Source records =>
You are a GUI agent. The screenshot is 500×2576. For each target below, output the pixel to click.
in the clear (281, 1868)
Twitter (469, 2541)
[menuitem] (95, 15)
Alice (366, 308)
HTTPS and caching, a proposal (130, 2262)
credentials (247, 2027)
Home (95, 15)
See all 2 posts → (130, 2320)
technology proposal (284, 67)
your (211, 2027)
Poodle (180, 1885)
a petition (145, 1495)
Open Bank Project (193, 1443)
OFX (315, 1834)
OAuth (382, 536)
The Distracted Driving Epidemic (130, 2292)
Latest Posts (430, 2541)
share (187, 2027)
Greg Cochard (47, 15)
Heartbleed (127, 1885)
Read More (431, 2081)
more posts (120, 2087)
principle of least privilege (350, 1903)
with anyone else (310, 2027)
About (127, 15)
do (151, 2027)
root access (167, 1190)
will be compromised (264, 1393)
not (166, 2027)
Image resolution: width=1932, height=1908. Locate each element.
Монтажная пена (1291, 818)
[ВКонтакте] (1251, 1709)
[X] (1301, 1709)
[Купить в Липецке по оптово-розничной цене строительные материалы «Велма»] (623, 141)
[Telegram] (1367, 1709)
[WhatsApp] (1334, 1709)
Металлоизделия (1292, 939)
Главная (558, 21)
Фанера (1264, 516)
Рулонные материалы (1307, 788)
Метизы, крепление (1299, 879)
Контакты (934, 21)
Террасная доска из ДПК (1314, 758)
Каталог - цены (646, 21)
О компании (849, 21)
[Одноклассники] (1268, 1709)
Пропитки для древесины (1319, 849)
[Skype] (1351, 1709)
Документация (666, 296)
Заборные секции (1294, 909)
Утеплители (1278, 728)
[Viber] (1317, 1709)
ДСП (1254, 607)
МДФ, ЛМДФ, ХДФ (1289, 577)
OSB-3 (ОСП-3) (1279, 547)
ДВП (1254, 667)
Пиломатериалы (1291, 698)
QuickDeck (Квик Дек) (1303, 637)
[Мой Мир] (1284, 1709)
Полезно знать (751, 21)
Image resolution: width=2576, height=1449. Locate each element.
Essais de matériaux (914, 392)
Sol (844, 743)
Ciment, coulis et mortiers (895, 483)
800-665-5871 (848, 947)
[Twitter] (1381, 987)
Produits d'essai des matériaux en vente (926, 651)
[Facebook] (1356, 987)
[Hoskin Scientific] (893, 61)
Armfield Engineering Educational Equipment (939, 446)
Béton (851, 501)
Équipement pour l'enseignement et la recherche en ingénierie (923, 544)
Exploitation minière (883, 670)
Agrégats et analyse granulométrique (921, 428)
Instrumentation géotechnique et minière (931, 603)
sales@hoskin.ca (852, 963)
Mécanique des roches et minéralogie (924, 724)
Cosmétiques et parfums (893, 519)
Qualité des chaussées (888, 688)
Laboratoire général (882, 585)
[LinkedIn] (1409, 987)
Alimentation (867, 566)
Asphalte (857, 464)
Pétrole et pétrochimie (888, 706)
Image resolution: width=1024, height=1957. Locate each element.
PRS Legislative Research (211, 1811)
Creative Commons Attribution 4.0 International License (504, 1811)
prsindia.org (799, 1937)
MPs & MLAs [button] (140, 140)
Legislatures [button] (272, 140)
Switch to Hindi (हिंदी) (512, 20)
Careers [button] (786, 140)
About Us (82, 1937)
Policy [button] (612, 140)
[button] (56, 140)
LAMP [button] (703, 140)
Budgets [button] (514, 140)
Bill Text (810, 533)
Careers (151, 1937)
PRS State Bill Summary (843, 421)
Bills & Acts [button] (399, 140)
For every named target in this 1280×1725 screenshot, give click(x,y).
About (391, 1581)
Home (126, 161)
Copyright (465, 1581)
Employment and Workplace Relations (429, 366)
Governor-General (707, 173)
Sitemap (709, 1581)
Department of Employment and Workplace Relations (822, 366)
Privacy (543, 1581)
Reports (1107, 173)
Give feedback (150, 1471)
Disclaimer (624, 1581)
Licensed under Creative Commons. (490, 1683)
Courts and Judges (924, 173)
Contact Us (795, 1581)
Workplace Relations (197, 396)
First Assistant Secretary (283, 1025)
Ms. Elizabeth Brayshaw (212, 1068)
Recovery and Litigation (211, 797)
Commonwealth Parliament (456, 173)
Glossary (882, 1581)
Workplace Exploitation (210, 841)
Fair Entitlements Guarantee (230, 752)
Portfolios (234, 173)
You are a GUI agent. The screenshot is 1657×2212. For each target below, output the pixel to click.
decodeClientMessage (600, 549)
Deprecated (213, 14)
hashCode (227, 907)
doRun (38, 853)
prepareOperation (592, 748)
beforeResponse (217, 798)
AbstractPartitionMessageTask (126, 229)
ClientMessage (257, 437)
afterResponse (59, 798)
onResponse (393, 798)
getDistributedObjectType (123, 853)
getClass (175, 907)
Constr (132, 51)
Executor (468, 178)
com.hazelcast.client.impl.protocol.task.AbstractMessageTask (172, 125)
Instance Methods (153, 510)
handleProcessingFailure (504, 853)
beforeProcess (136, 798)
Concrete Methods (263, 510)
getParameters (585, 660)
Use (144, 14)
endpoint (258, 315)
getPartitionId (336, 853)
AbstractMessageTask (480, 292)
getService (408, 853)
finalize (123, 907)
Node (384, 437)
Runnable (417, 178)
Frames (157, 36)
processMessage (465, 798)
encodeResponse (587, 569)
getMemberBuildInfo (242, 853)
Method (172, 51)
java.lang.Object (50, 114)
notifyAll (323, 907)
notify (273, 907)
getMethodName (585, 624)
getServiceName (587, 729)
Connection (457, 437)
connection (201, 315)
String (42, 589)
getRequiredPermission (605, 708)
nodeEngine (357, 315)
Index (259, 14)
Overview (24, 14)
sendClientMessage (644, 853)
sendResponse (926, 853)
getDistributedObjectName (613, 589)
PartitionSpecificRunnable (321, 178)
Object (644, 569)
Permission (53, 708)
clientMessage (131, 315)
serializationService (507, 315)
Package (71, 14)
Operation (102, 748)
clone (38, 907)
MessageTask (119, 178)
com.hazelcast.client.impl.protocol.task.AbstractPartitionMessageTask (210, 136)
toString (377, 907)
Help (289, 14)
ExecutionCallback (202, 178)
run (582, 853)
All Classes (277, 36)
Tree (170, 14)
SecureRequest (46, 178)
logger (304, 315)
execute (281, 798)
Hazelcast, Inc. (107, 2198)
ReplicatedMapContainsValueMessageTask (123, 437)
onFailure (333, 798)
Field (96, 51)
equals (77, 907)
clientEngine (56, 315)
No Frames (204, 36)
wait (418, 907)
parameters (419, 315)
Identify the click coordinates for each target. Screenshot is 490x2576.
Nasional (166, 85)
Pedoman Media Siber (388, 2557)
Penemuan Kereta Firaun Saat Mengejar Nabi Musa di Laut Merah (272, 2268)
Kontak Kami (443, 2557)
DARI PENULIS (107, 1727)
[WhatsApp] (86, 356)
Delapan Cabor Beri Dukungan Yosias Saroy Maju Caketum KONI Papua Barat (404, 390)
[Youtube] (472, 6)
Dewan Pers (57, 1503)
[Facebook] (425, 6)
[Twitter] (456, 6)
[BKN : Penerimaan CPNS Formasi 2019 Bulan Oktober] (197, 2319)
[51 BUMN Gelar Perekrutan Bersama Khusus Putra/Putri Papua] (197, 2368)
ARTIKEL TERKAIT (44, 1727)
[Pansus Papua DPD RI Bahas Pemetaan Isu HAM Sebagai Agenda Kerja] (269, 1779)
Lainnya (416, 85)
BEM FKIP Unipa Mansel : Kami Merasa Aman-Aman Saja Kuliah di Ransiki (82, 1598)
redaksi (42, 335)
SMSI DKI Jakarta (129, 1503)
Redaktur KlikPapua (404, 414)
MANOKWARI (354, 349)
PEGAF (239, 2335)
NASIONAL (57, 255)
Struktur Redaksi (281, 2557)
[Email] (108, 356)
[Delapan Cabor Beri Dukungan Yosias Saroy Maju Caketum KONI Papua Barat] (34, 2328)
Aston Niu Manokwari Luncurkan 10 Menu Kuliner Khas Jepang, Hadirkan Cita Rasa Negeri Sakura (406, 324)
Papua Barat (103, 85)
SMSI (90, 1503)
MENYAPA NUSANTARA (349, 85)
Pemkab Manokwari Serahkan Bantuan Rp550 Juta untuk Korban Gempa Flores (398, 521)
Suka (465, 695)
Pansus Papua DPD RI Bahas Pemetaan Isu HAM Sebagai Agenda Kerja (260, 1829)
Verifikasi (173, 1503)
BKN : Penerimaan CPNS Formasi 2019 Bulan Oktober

Task to complete => Reproduce exactly, and only, the part of the listing above that begins at the line with "Penemuan Kereta Firaun" and goes on through the line with "PEGAF (239, 2335)".

Response =>
Penemuan Kereta Firaun Saat Mengejar Nabi Musa di Laut Merah (272, 2268)
Kontak Kami (443, 2557)
DARI PENULIS (107, 1727)
[WhatsApp] (86, 356)
Delapan Cabor Beri Dukungan Yosias Saroy Maju Caketum KONI Papua Barat (404, 390)
[Youtube] (472, 6)
Dewan Pers (57, 1503)
[Facebook] (425, 6)
[Twitter] (456, 6)
[BKN : Penerimaan CPNS Formasi 2019 Bulan Oktober] (197, 2319)
[51 BUMN Gelar Perekrutan Bersama Khusus Putra/Putri Papua] (197, 2368)
ARTIKEL TERKAIT (44, 1727)
[Pansus Papua DPD RI Bahas Pemetaan Isu HAM Sebagai Agenda Kerja] (269, 1779)
Lainnya (416, 85)
BEM FKIP Unipa Mansel : Kami Merasa Aman-Aman Saja Kuliah di Ransiki (82, 1598)
redaksi (42, 335)
SMSI DKI Jakarta (129, 1503)
Redaktur KlikPapua (404, 414)
MANOKWARI (354, 349)
PEGAF (239, 2335)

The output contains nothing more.